● EXERCISE MATERIAL
++++++++++++++++++++

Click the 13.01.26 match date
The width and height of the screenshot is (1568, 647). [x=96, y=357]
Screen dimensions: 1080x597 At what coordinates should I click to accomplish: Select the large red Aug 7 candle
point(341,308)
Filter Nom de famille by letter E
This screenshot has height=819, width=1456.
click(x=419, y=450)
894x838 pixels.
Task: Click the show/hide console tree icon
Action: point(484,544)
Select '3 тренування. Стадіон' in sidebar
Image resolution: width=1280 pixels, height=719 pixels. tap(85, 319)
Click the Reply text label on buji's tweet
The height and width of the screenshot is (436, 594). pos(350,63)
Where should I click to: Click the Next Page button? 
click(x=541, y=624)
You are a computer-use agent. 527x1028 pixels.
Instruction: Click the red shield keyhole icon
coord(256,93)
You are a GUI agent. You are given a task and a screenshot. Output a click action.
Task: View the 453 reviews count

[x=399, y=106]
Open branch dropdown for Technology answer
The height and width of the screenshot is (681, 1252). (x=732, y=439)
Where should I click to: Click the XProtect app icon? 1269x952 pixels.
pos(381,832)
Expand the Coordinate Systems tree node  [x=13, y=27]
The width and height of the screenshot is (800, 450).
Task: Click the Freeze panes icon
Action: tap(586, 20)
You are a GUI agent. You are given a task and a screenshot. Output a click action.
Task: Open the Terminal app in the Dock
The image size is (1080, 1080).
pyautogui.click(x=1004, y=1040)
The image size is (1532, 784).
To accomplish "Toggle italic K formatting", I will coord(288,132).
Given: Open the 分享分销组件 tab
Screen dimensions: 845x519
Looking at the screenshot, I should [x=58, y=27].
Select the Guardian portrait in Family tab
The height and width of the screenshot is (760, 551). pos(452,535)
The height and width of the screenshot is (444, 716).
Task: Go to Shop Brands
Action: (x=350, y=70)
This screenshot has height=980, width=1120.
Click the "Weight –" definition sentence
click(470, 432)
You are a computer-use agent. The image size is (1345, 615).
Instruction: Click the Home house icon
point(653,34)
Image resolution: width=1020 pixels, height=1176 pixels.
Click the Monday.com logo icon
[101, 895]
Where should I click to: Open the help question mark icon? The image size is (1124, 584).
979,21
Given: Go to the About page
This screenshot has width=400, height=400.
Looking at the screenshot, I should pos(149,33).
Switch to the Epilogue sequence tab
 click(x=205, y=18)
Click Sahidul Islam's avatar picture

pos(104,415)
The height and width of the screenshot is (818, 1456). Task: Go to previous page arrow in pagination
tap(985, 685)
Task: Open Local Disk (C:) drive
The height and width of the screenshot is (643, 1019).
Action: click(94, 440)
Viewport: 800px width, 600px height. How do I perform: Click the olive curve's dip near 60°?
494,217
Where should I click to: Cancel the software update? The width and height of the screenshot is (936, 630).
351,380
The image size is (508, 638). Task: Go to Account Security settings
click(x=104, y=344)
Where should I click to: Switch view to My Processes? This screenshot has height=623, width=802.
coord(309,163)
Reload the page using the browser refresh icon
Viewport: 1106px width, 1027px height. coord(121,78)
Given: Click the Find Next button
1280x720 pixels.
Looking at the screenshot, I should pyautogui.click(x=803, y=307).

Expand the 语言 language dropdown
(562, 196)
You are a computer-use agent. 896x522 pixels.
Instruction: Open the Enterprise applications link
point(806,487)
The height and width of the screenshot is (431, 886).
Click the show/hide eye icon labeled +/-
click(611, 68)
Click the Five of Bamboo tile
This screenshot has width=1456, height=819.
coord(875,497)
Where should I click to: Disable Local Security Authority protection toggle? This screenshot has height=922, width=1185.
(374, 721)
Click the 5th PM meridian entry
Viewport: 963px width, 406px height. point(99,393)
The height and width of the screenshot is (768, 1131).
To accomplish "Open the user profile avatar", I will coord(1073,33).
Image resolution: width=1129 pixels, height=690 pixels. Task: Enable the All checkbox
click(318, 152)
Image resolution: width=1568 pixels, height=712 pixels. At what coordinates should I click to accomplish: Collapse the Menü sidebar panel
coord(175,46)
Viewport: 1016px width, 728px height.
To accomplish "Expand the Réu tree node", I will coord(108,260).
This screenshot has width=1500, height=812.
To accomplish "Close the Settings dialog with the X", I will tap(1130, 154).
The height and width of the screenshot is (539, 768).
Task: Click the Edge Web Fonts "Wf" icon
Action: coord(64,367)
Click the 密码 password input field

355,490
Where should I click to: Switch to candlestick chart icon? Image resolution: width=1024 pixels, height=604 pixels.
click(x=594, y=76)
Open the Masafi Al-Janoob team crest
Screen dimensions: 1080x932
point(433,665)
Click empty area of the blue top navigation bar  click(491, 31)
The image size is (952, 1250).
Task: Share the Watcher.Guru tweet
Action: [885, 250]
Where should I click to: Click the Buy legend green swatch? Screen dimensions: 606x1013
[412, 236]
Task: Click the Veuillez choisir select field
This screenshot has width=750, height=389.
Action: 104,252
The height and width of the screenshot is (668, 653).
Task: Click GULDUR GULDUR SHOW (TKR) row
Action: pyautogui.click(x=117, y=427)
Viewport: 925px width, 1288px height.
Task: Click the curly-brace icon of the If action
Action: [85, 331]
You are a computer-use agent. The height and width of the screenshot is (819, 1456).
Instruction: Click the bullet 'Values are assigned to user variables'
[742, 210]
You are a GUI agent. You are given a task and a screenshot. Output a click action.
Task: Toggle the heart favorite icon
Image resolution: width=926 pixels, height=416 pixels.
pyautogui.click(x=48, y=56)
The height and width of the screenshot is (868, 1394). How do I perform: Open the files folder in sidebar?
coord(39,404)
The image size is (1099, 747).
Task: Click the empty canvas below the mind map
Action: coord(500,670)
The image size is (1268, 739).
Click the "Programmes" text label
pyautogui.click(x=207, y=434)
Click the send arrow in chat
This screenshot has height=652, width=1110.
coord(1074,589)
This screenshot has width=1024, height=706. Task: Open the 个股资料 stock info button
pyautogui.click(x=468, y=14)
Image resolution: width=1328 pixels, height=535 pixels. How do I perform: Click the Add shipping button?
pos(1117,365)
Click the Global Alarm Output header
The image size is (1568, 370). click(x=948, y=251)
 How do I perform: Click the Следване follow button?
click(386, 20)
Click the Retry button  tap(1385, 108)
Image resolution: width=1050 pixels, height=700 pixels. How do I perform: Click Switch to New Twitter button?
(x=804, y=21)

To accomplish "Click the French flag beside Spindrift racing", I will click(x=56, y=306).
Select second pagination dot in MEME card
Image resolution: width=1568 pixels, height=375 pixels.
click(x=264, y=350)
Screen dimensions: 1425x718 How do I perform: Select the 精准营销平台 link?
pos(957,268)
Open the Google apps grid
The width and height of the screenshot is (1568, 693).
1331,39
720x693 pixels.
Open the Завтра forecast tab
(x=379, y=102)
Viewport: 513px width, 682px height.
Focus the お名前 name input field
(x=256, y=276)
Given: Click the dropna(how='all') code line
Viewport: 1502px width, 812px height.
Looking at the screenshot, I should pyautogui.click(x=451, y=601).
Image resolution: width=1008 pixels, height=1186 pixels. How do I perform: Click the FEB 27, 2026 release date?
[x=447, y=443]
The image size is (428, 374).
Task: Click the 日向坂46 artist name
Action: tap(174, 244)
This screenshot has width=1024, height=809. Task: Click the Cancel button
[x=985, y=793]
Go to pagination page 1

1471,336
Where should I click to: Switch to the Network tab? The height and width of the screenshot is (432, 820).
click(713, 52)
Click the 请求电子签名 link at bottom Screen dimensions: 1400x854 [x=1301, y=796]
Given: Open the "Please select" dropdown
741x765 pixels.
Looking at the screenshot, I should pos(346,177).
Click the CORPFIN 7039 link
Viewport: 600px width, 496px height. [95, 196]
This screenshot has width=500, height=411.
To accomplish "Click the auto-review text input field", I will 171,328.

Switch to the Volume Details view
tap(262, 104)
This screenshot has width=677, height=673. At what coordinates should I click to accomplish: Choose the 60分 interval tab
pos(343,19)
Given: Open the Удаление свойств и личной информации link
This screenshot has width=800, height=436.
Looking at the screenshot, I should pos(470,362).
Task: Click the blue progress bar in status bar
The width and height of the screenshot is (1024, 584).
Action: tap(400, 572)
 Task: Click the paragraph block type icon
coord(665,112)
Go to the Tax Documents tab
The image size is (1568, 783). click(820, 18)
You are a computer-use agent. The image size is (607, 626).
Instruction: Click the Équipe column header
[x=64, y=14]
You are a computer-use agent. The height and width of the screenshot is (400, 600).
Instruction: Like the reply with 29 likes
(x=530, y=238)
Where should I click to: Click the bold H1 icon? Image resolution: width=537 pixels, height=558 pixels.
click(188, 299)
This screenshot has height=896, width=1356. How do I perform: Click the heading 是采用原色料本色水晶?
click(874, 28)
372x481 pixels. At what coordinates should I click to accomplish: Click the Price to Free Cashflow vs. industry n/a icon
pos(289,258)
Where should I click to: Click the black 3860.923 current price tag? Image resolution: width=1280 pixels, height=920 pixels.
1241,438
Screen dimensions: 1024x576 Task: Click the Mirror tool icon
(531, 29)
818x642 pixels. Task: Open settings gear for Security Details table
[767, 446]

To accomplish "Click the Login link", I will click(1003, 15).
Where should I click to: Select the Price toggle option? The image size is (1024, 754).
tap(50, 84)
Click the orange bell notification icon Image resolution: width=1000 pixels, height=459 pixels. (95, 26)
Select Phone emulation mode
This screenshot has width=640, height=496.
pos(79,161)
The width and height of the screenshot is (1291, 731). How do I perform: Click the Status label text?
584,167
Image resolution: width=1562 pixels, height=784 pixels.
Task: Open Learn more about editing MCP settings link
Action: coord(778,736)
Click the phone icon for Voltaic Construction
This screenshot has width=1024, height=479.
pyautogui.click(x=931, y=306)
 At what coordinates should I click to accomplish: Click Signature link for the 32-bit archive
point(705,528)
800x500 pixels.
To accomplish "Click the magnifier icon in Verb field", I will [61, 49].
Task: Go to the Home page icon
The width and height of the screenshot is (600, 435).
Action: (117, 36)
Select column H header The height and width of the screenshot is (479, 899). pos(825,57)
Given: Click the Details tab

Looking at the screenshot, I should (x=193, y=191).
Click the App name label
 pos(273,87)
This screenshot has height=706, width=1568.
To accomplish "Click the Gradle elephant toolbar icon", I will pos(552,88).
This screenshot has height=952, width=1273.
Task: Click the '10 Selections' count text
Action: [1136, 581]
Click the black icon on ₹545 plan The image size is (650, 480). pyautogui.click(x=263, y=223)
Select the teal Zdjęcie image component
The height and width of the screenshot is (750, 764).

++++++++++++++++++++

● TASK STATEMENT
Everything in the material above from the line that has "the 32-bit archive" through the line that has "Select the teal Zdjęcie image component" must be duplicated exactly, with no other lines given.

● WRITTEN SOLUTION
 At what coordinates should I click to accomplish: Click Signature link for the 32-bit archive
point(705,528)
800x500 pixels.
To accomplish "Click the magnifier icon in Verb field", I will [61, 49].
Task: Go to the Home page icon
The width and height of the screenshot is (600, 435).
Action: (117, 36)
Select column H header The height and width of the screenshot is (479, 899). pos(825,57)
Given: Click the Details tab

Looking at the screenshot, I should (x=193, y=191).
Click the App name label
 pos(273,87)
This screenshot has height=706, width=1568.
To accomplish "Click the Gradle elephant toolbar icon", I will pos(552,88).
This screenshot has height=952, width=1273.
Task: Click the '10 Selections' count text
Action: [1136, 581]
Click the black icon on ₹545 plan The image size is (650, 480). pyautogui.click(x=263, y=223)
Select the teal Zdjęcie image component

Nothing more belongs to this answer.